The predominant pathogens associated with chorioretinitis include Toxoplasma gondii (most common) and cytomegalovirus (CMV), both of which cause intrauterine infection due to transplacental transmission from an infected mother. Hepatosplenomegaly due to reticuloendothelial activation from chronic infection is a nonspecific finding that can also occur with either pathogen, and other late manifestations can include seizures and intellectual disability. Although both T gondii and CMV are associated with microcephaly, congenital toxoplasmosis can also cause macrocephaly (eg, head circumference at 97th percentile in this patient) due to severe hydrocephalus; this makes Toxoplasma the most likely cause of this patient's presentation.
Diagnosis is confirmed by serology (ie, Toxoplasma IgA or IgM) or PCR testing. Treatment of congenital toxoplasmosis is with pyrimethamine, sulfadiazine, and folinic acid—a multidrug regimen that reduces the parasite burden in the CNS and helps to prevent progression of retinal disease.
(Choice A) Child abuse should be suspected in any infant with retinal hemorrhages, which are seen as areas of blood extravasation on retinal examination, and seizure may occur due to intracranial bleeding. However, this patient's retinal findings are not consistent with hemorrhage.
(Choice B) Seizure may be the initial presentation of an intracranial tumor in a child, and hepatosplenomegaly may also occur. Funduscopic examination may reveal optic disc edema due to increased intracranial pressure; retinal scarring would not be present.

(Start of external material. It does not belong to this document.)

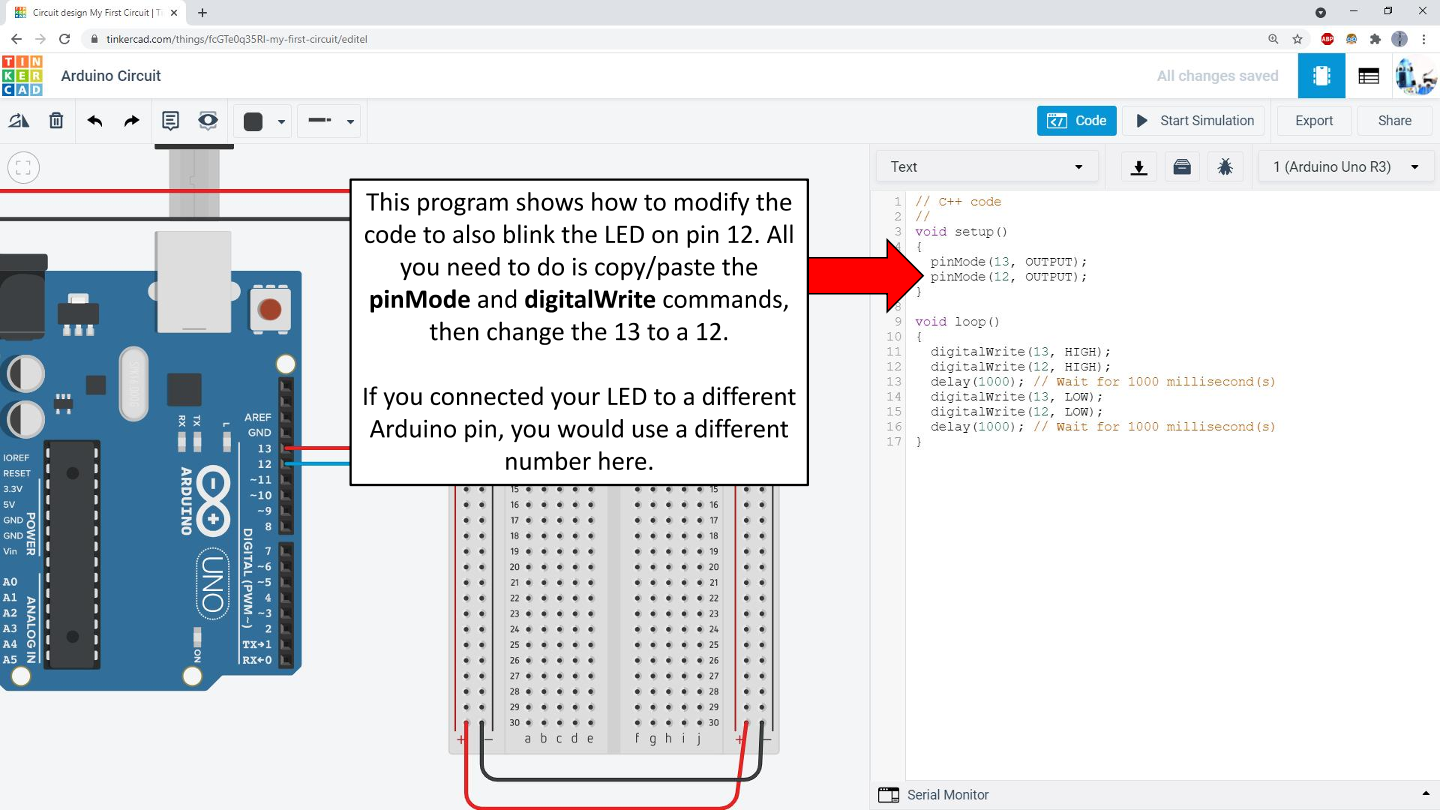Click the zoom to fit button
Screen dimensions: 1440x810
[24, 168]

(Choice D) Infants born to mothers with substance abuse disorders during pregnancy are at risk for neonatal abstinence syndrome, which presents in the first week of life with irritability, poor feeding, sneezing, diarrhea, and in severe cases, seizures. Symptoms can last up to a month in rare cases but would not be present or develop at age 4 months. In addition, hepatosplenomegaly and retinitis are not features of this condition.

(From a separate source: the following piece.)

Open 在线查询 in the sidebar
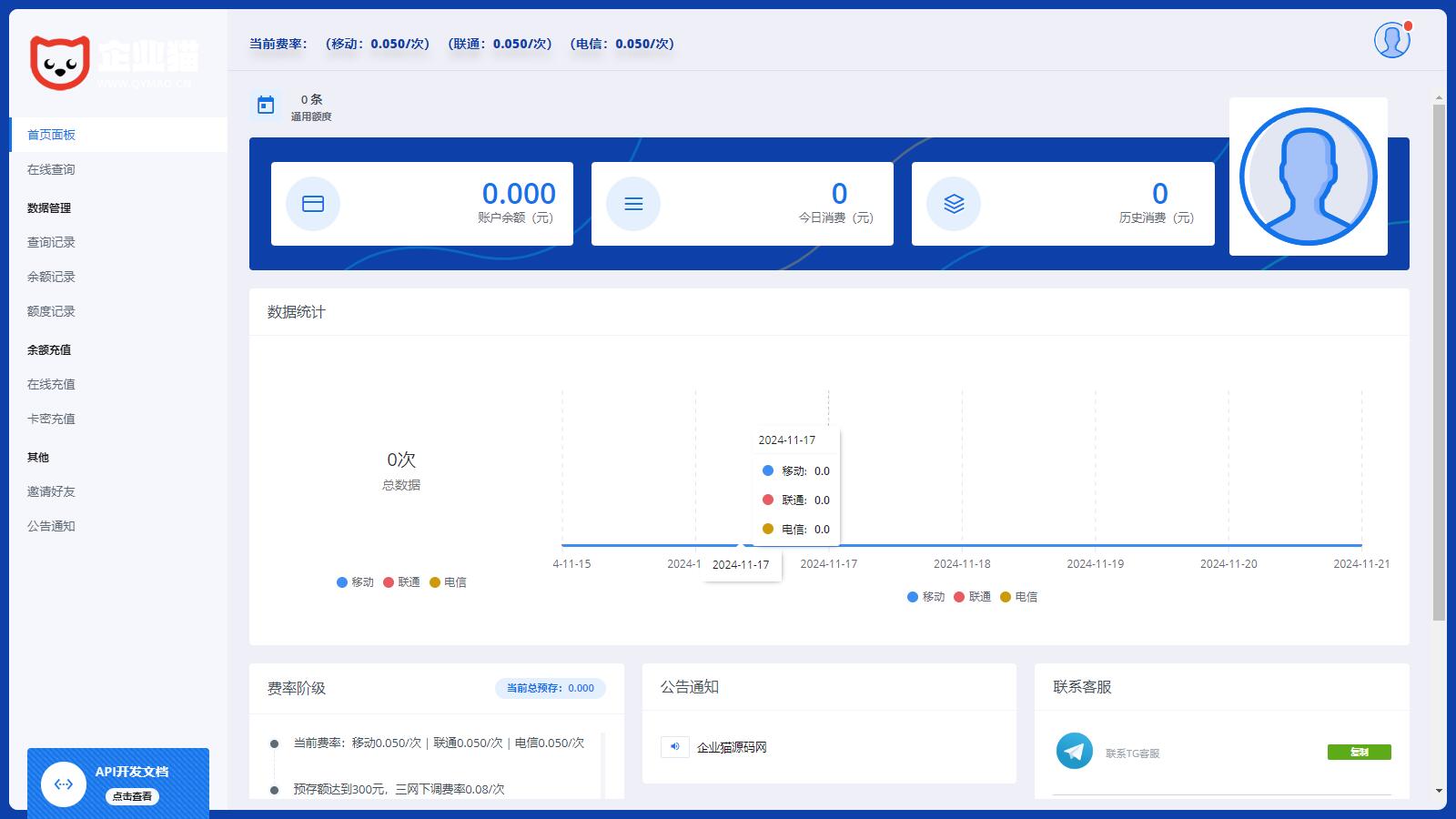Viewport: 1456px width, 819px height. (x=51, y=169)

(Choice E) Niemann-Pick disease is a lipid storage disorder associated with hepatosplenomegaly and neurodegeneration in infancy. Seizures may occur, but retinal findings include a cherry-red macula, not retinal inflammation and scarring.
Educational objective:
Chorioretinitis, or inflammation and scarring of the retina and choroid, is typically caused by chronic infection (eg, Toxoplasma gondii, cytomegalovirus). Congenital toxoplasmosis is the most common etiology, and additional findings include macrocephaly (due to hydrocephalus), hepatosplenomegaly, and seizures.